Hicr Suresi 39. Ayette belirttilen şekilde: (İblis) dedi ki; “Ey Rabbim! (Yaptığım saygısızlık yüzünden) beni azdırmana karşılık, Andolsun ki yeryüzünde kötülükleri onlara güzel göstereceğim ve onların hepsini azdıracağım.

Aynı cümle Araf suresi 16. ayette de bulunuyor.

Devamında Tâ-Hâ suresinde belirtilen şekilde: 117-118-119. Biz de Âdem'e şöyle demiştik: “Ey Âdem! Şüphesiz bu (İblis), sen ve eşin için bir düşmandır. Sakın sizi cennetten çıkarmasın, sonra (dünya hayatına dönerek) mutsuz olursun. Çünkü burada (cennette) senin için aç kalmak, çıplak kalmak yoktur. Ve sen burada susamazsın, güneşin harareti de dokunmaz sana.

Sonrasında Son günlerde tartışılan şarkı sözlerine konu olan olaylar gerçekleşir:

Sonra şeytan ona vesvese verdi. Dedi ki: "Ey Âdem! Sana ebedilik ağacı ve yok olmayacak bir egemenlik için yol göstereyim mi?

Bunun üzerine ikisi de ondan yediler. Hemen çirkinlikleri kendilerine görünüverdi. Cennet yaprağından örtmeye başladılar. Âdem (yanılarak da olsa) Rabbine karşı geldi ve şaşırıp kaldı.

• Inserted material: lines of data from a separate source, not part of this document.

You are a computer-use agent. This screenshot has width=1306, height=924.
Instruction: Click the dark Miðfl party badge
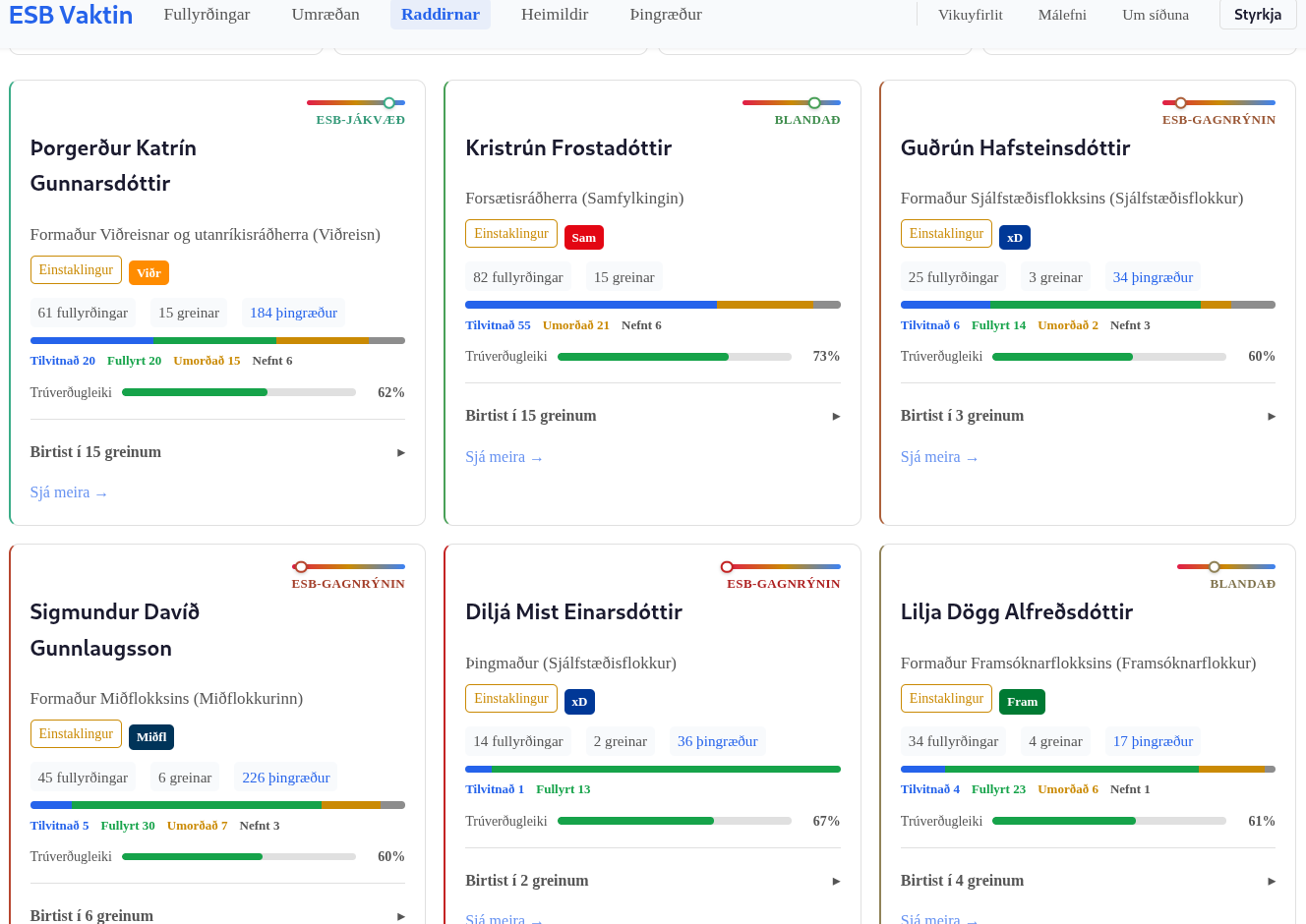point(151,737)
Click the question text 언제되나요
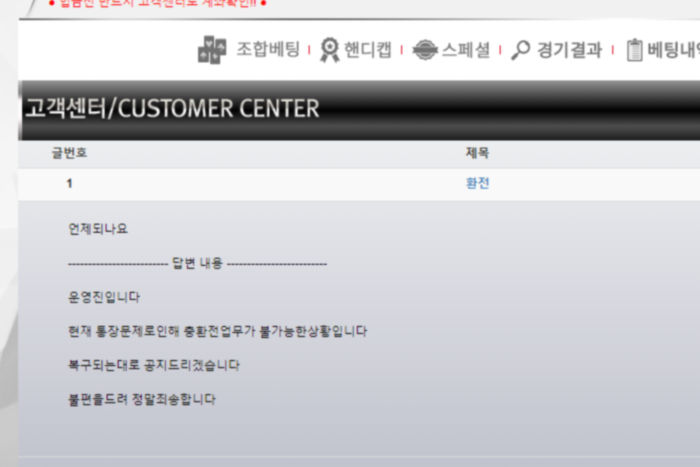 [x=98, y=229]
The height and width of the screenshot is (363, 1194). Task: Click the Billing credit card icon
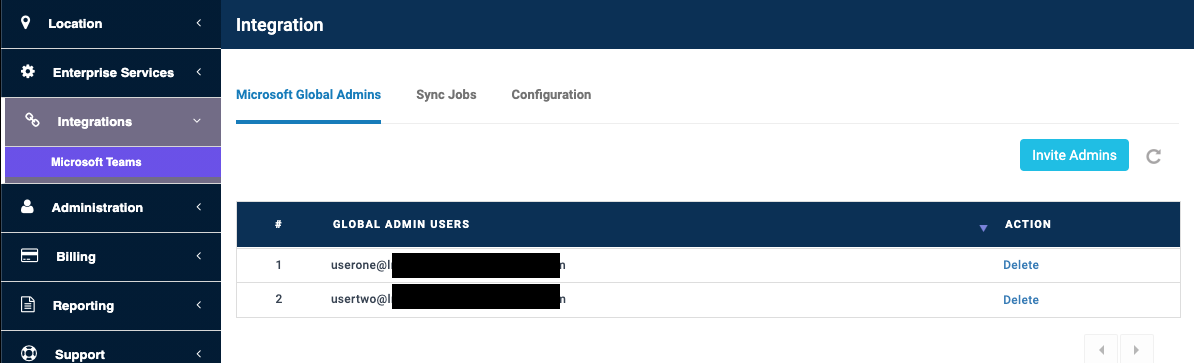coord(29,256)
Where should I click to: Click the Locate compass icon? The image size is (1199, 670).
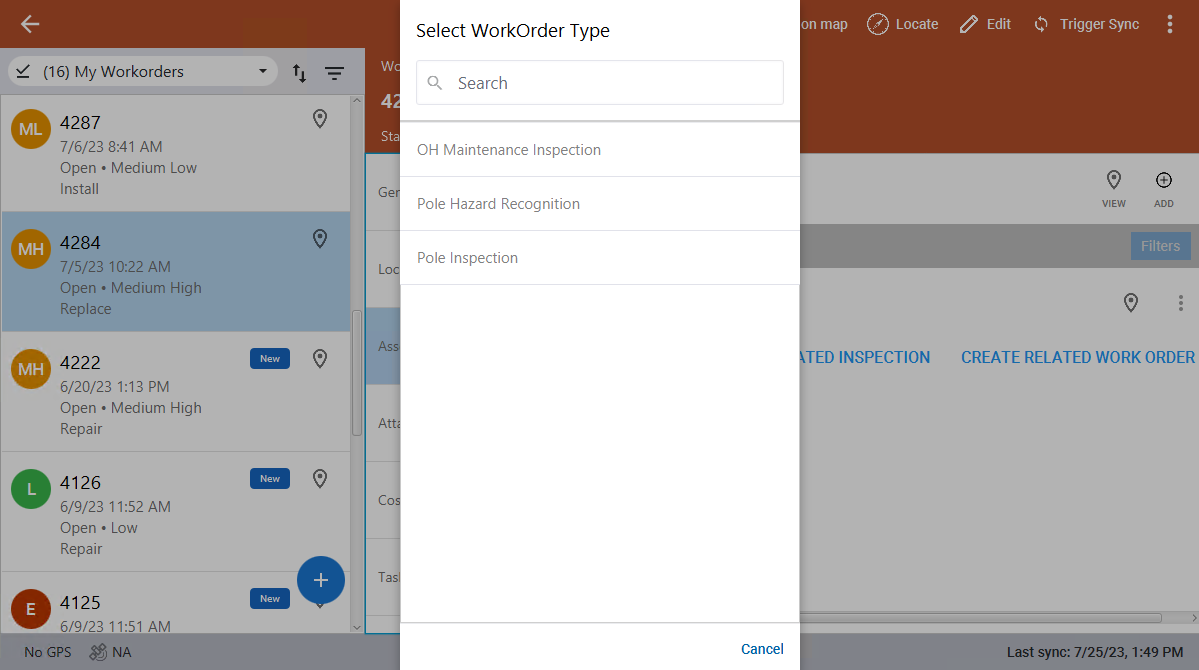(x=877, y=24)
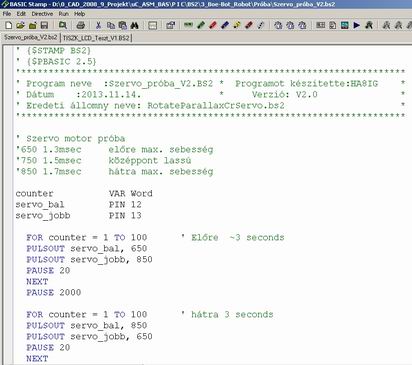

Sonra Rabbi onu seçti, tevbesini kabul etti. Ve ona doğru yolu gösterdi.

Konuyla son olarak  Tâ-Hâ suresi 123. âyette derki: (Bu arada Allah) şöyle buyurdu: “(Şeytan ve siz) birbirinize düşman olarak hepiniz oradan inin (yeryüzüne göç edin!). Bununla beraber, tarafımdan size bir yol gösterici (peygamber/kitap) geldiğinde kim benim yol göstericime uyarsa artık o ne sapar ne de sıkıntı çeker.”

Uzun lafın kısası; burada özellikle ülkeler, işbirliği yaparak çözebilecekleri sorunlarını genel olarak birbirlerinin kuyusunu kazarak çözmeye çalışıyorlar. Çünkü burası cennet değil, dünya!

Mesela bence Osmanlı Rusya sayesinde çökmemiştir. O mantıkla hareket edersek Türkiye Cumhuriyeti Rusya sayesinde kurulmuştur derdik o zaman. Başka bir açıdan bakarsak Osmanlıya İngilizlerin daha fazla zararı dokunmuştur da diyebiliriz. Ya da hiç alakası olmayan eskimolar sayesinde çökmüştür de diyebiliriz. Günümüzde her başarısızlığın ardında aranan ve toplumun çoğu  tarafından "dıj güjler" ya da "dış minnaklar" kelimeleriyle alaya alınan bir dış etki nedeniyle çökmemiştir. Osmanlı diğer canlılar ve devletler gibi doğmuş, büyümüş, çok büyümüş ve sonunda çöküp yıkılmıştır.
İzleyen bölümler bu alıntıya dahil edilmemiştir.